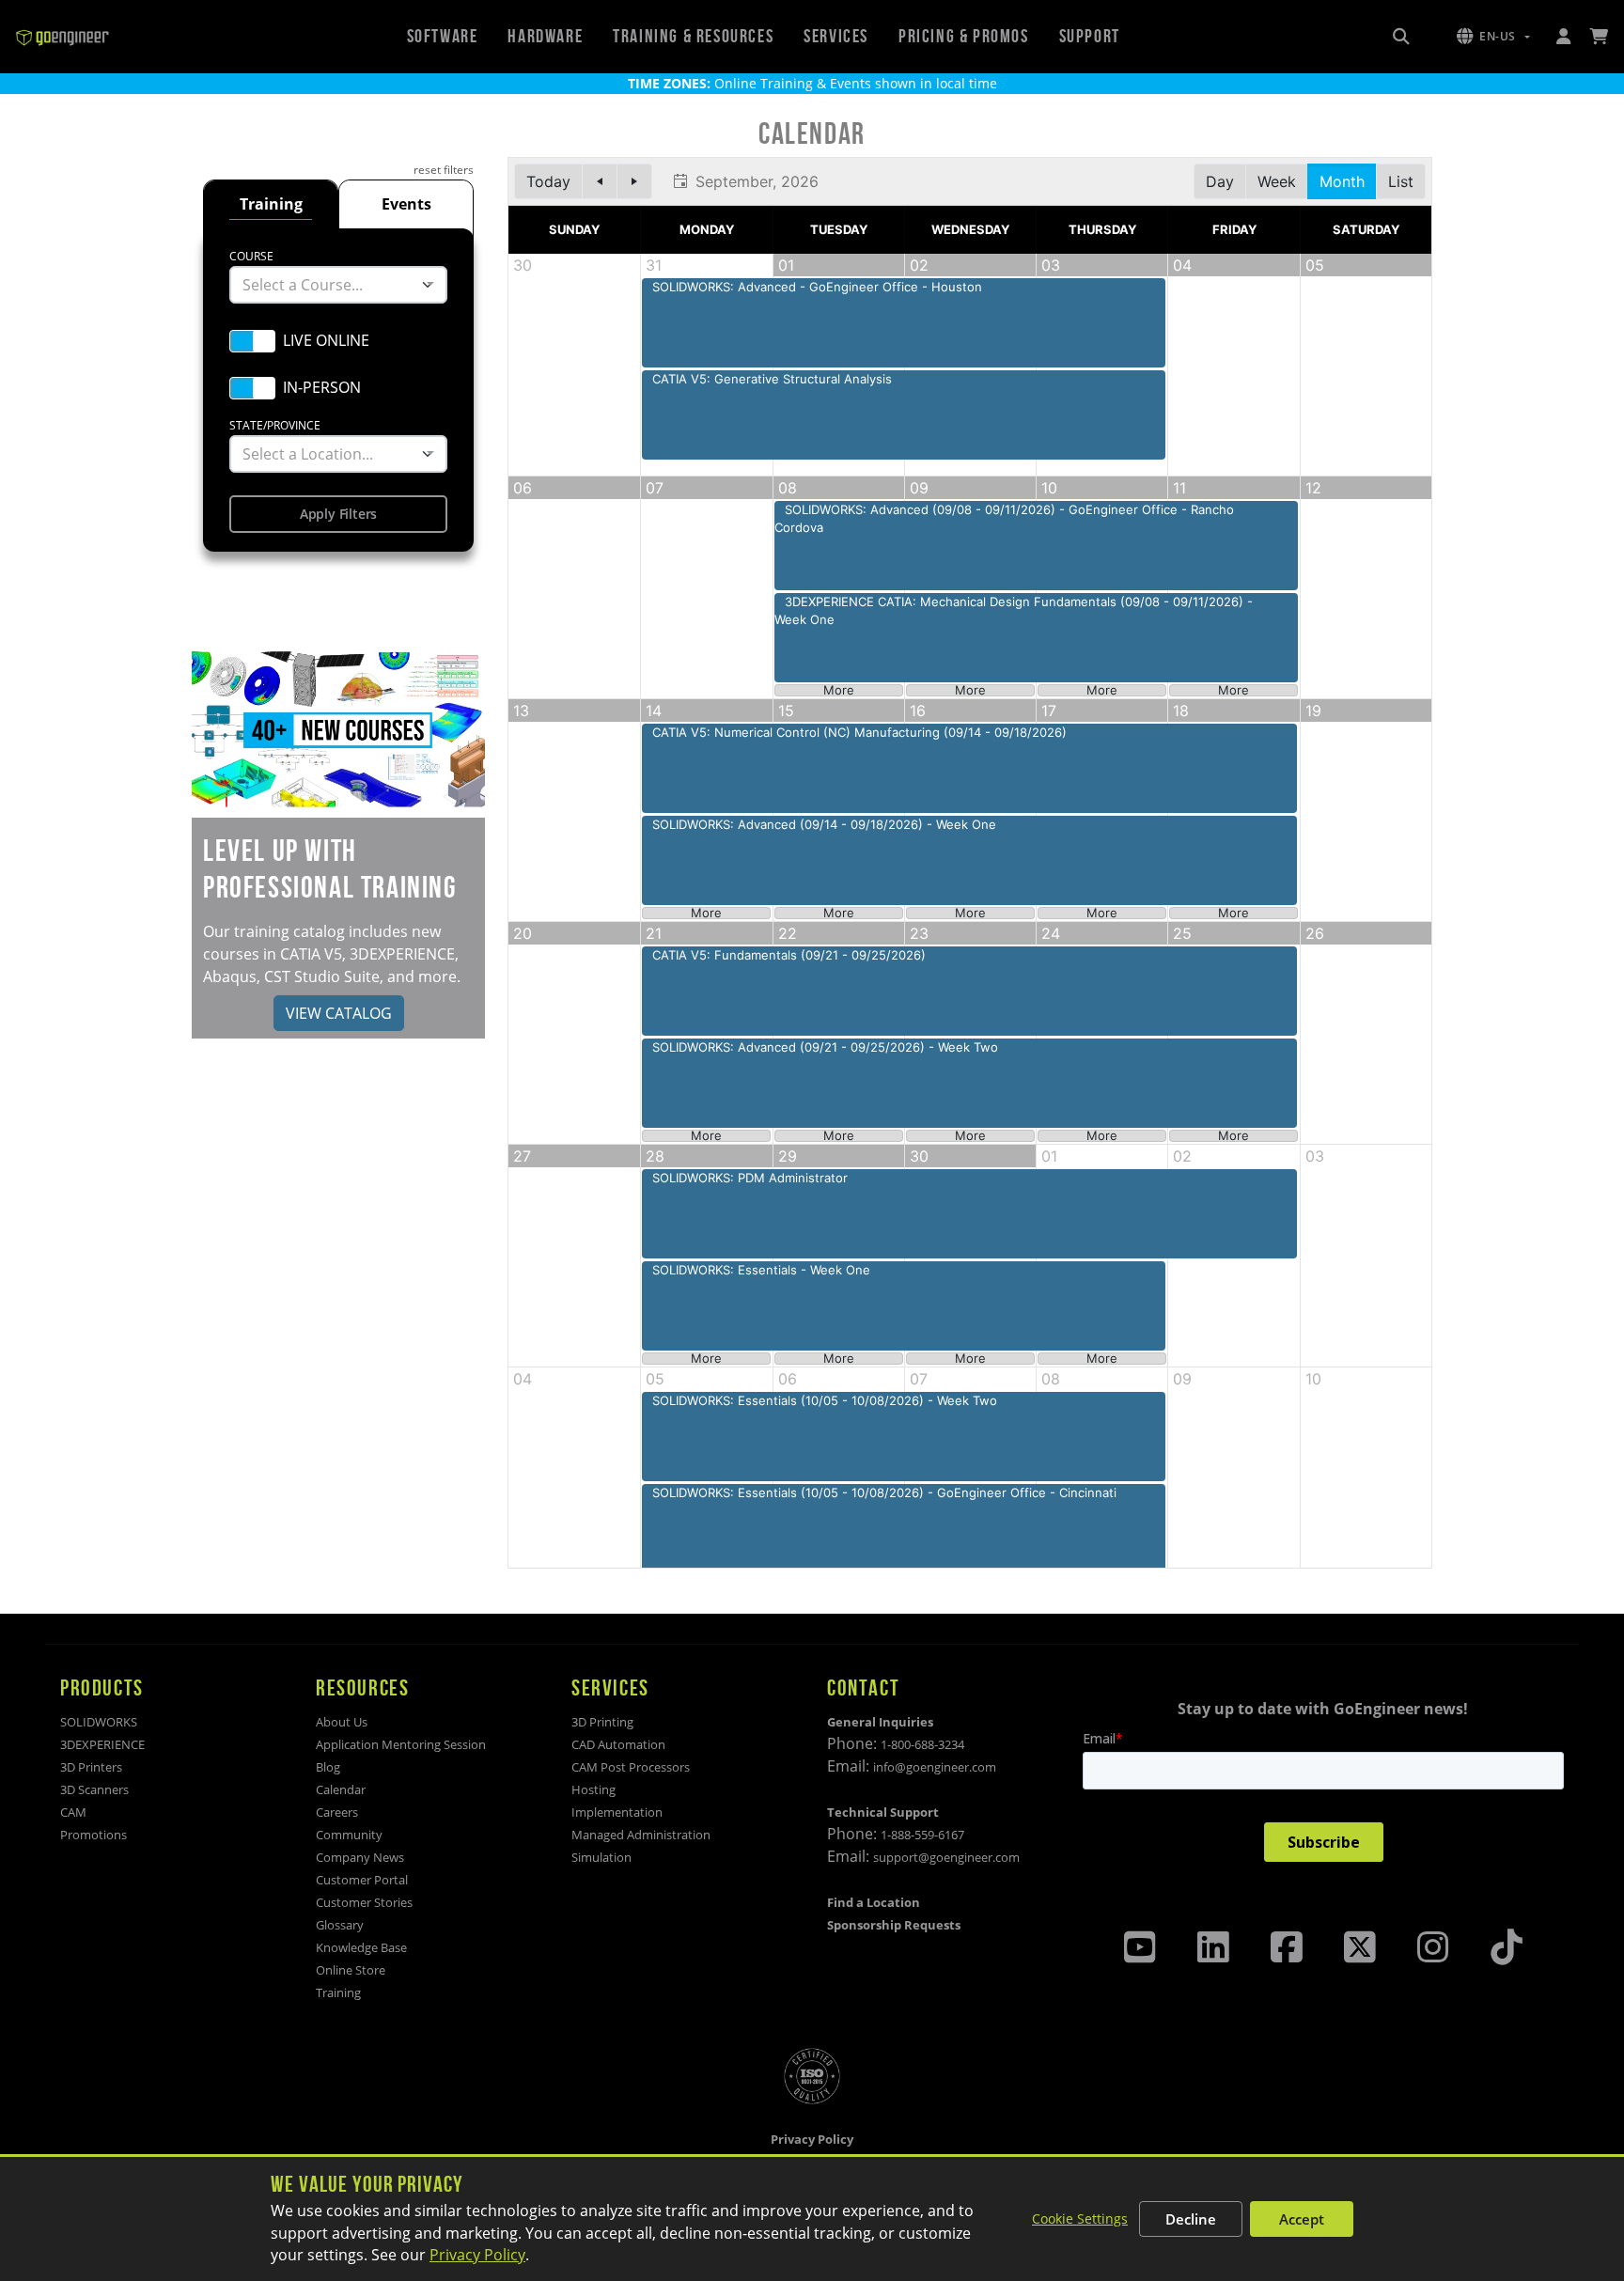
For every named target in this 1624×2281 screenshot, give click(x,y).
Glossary (340, 1924)
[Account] (1563, 36)
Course (251, 256)
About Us (341, 1721)
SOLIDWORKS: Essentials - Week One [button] (761, 1269)
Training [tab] (271, 204)
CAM (73, 1812)
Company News (360, 1857)
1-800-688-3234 (922, 1744)
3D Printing (602, 1721)
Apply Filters (338, 514)
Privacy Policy (477, 2254)
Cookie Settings (1080, 2218)
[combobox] (338, 285)
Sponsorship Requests (893, 1924)
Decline (1190, 2219)
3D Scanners (94, 1789)
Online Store (350, 1969)
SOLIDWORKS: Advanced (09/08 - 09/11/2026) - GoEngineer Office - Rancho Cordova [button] (1004, 519)
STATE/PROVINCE (274, 425)
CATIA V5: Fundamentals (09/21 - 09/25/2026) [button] (789, 954)
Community (349, 1834)
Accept (1301, 2219)
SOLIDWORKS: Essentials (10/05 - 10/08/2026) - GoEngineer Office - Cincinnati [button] (884, 1492)
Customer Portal (362, 1879)
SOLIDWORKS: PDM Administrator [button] (750, 1177)
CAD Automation (618, 1744)
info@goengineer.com (934, 1766)
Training (338, 1992)
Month (1342, 181)
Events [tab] (406, 204)
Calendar (341, 1789)
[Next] (634, 181)
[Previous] (599, 181)
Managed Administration (640, 1834)
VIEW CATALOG (339, 1013)
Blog (328, 1766)
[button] (1493, 36)
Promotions (93, 1834)
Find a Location (873, 1902)
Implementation (617, 1812)
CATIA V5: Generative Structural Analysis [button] (772, 378)
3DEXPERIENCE (102, 1744)
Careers (337, 1812)
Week (1276, 181)
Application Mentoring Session (401, 1744)
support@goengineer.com (946, 1857)
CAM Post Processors (630, 1766)
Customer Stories (364, 1902)
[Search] (1401, 36)
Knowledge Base (361, 1947)
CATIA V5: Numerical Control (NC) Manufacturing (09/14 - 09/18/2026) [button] (859, 732)
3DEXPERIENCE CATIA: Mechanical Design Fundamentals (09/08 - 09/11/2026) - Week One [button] (1013, 611)
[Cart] (1598, 36)
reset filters (444, 170)
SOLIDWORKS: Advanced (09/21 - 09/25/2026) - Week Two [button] (825, 1047)
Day (1220, 181)
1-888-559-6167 (922, 1834)
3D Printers (91, 1766)
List (1400, 181)
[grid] (970, 863)
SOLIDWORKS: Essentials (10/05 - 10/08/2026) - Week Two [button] (824, 1400)
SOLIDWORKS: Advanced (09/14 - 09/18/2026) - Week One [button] (824, 824)
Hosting (593, 1789)
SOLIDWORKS (98, 1721)
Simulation (601, 1857)
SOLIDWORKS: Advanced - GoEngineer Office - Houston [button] (817, 286)
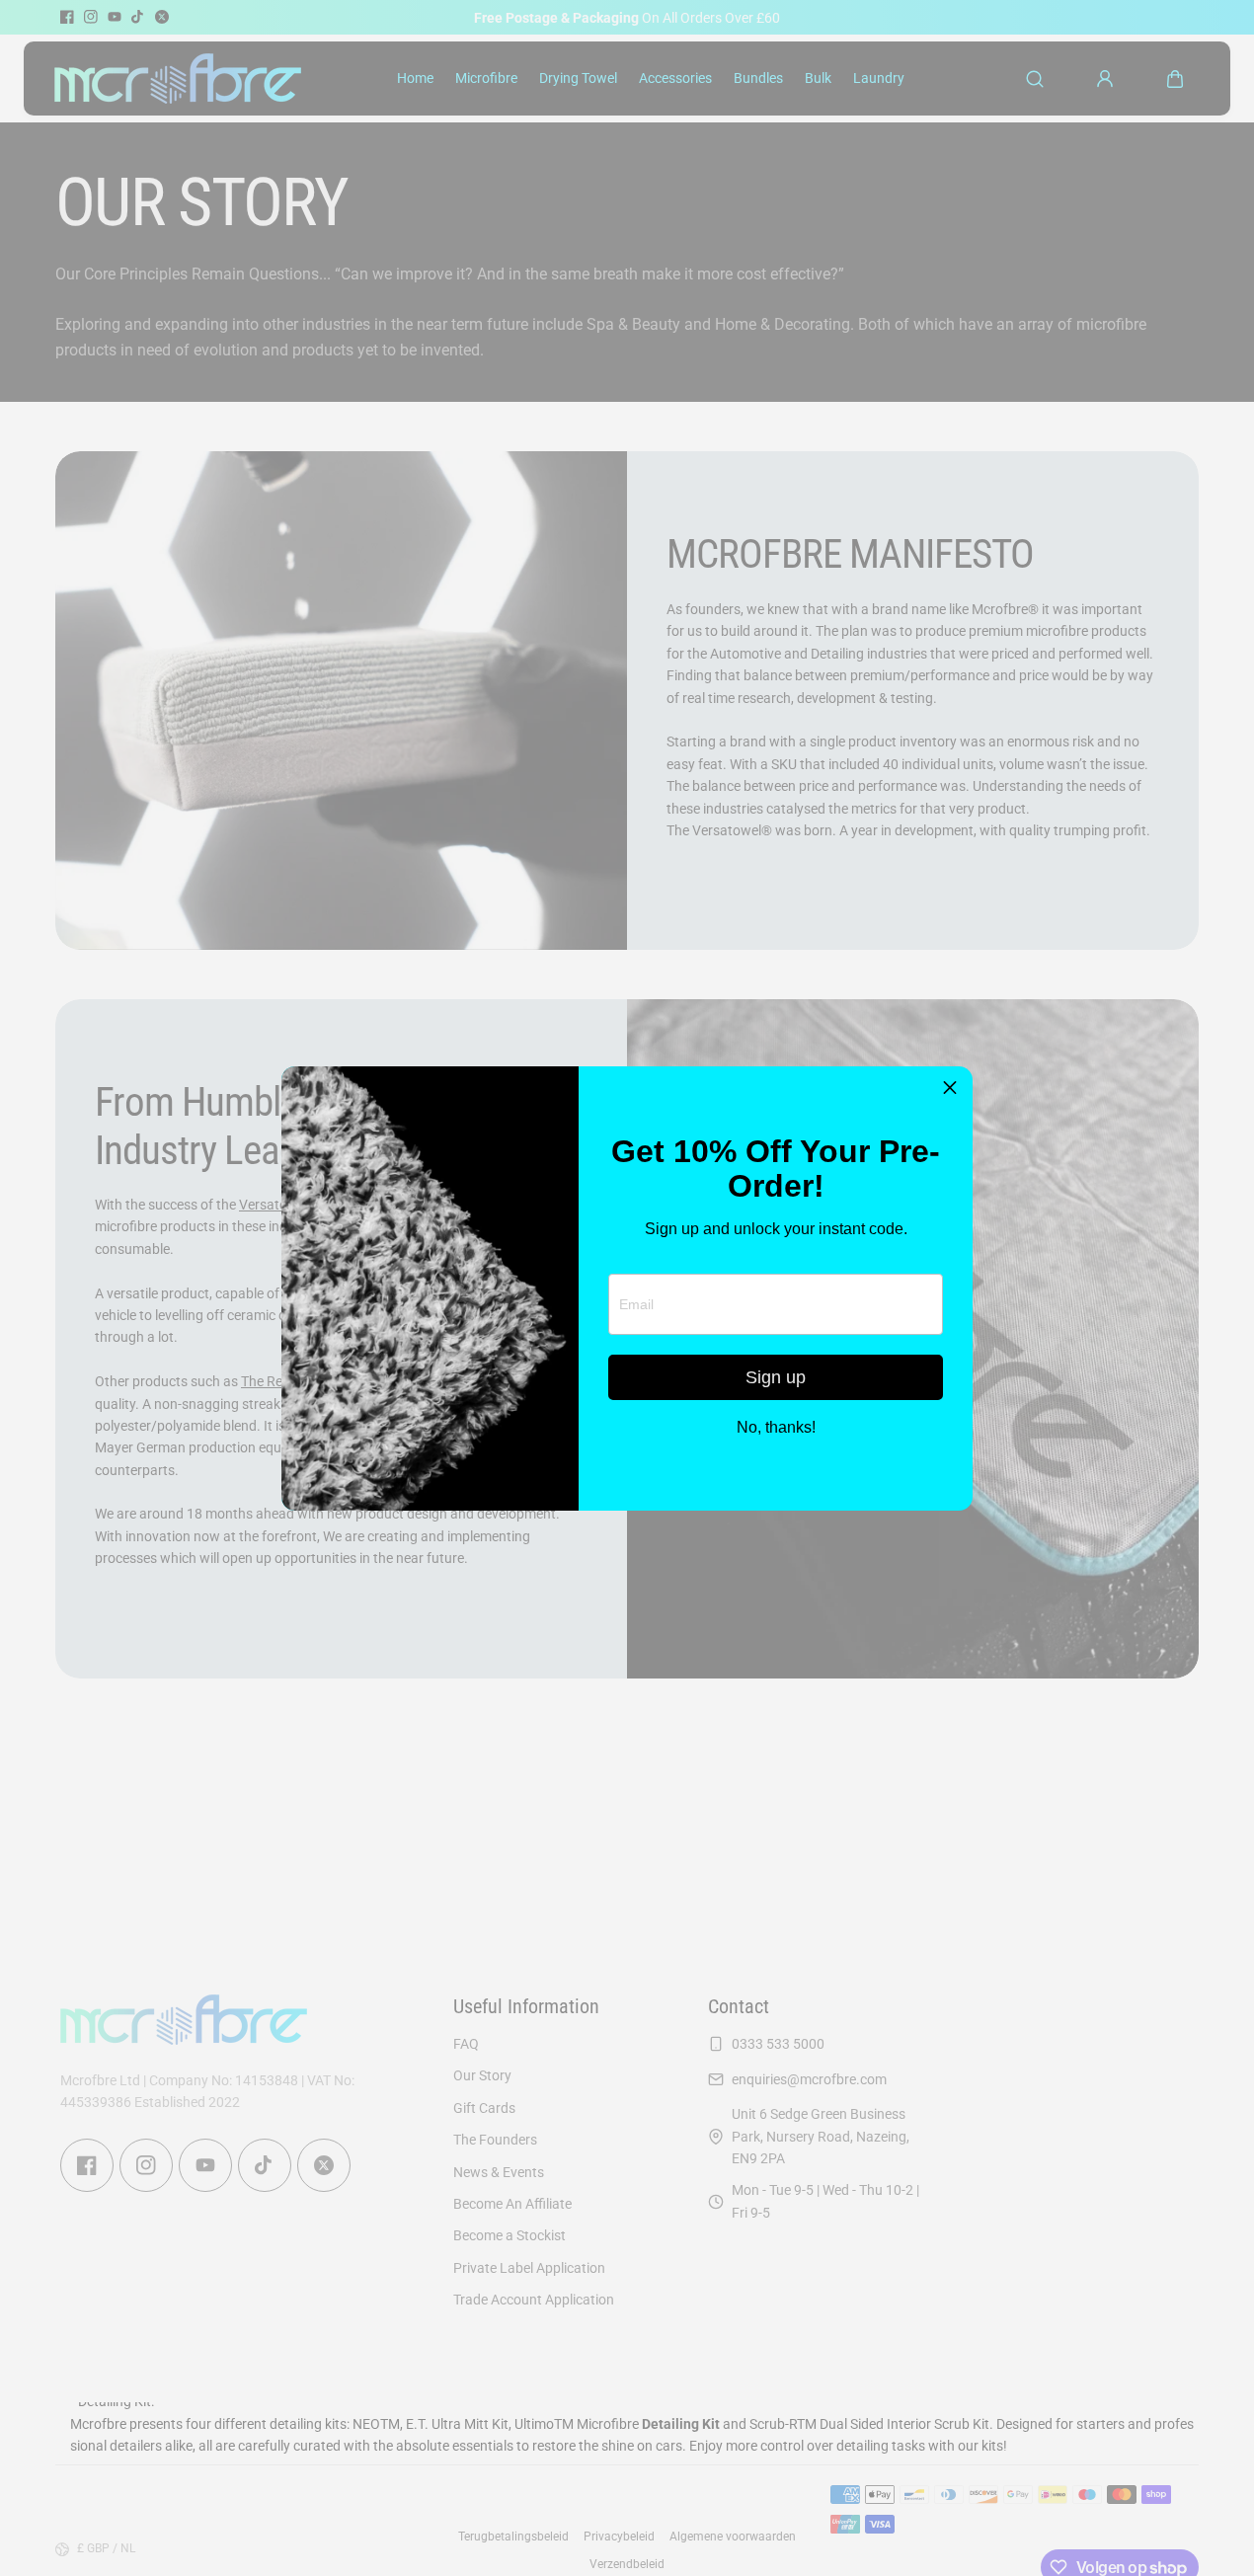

[WHAT IS EXPECTED]
Excluding images, output exactly the lines from the one that holds "Knowledge Base (361, 1947)" through the final line of the material, both ends included.

[EXERCISE RESPONSE]
Knowledge Base (361, 1947)
CATIA V5: Numerical Control (NC) Manufacturing (09/14 - 09/18/2026) [button] (859, 732)
3DEXPERIENCE CATIA: Mechanical Design Fundamentals (09/08 - 09/11/2026) - Week One [button] (1013, 611)
[Cart] (1598, 36)
reset filters (444, 170)
SOLIDWORKS: Advanced (09/21 - 09/25/2026) - Week Two [button] (825, 1047)
Day (1220, 181)
1-888-559-6167 (922, 1834)
3D Printers (91, 1766)
List (1400, 181)
[grid] (970, 863)
SOLIDWORKS: Essentials (10/05 - 10/08/2026) - Week Two [button] (824, 1400)
SOLIDWORKS: Advanced (09/14 - 09/18/2026) - Week One [button] (824, 824)
Hosting (593, 1789)
SOLIDWORKS (98, 1721)
Simulation (601, 1857)
SOLIDWORKS: Advanced - GoEngineer Office - Houston [button] (817, 286)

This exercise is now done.